⟨

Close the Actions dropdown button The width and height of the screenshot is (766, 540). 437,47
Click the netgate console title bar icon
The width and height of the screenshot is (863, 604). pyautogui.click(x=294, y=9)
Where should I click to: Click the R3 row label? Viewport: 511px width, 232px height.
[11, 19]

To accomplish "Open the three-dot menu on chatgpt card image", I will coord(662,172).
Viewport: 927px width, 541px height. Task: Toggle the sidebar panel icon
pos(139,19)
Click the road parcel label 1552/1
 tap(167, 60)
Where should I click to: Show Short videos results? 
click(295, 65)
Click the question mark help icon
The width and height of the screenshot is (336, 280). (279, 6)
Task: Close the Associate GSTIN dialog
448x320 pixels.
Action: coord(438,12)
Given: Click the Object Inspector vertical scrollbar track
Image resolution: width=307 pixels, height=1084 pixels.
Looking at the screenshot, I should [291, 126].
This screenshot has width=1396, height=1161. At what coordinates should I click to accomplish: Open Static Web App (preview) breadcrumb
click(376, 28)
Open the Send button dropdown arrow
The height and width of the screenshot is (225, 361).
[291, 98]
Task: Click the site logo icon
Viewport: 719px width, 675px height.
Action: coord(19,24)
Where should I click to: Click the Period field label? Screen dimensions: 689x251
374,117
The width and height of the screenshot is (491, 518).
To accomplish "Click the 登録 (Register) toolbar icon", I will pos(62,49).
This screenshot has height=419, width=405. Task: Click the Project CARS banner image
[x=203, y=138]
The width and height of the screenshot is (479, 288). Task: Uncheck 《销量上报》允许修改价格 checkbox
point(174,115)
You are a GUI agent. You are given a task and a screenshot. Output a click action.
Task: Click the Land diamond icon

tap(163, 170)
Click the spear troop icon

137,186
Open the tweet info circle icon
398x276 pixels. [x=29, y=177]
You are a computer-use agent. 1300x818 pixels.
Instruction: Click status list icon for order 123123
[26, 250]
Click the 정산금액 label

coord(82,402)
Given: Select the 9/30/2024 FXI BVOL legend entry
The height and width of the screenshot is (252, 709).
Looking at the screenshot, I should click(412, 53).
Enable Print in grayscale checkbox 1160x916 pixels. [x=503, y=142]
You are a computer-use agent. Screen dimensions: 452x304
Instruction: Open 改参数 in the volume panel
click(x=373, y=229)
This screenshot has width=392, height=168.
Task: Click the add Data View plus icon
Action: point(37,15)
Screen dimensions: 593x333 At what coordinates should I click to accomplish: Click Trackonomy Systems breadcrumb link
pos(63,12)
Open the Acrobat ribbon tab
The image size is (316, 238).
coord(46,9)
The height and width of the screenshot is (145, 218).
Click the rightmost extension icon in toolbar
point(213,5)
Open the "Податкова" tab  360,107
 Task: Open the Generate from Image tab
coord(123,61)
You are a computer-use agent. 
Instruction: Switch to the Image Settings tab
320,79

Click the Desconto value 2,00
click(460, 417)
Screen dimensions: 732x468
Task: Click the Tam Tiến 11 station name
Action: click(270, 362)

⟩

● WHAT TO PRODUCE
Search the records above for the string "Close". Copy every line that contains it.

● ANSWER TO THIS EXERCISE
Close the Actions dropdown button The width and height of the screenshot is (766, 540). 437,47
Task: Close the Associate GSTIN dialog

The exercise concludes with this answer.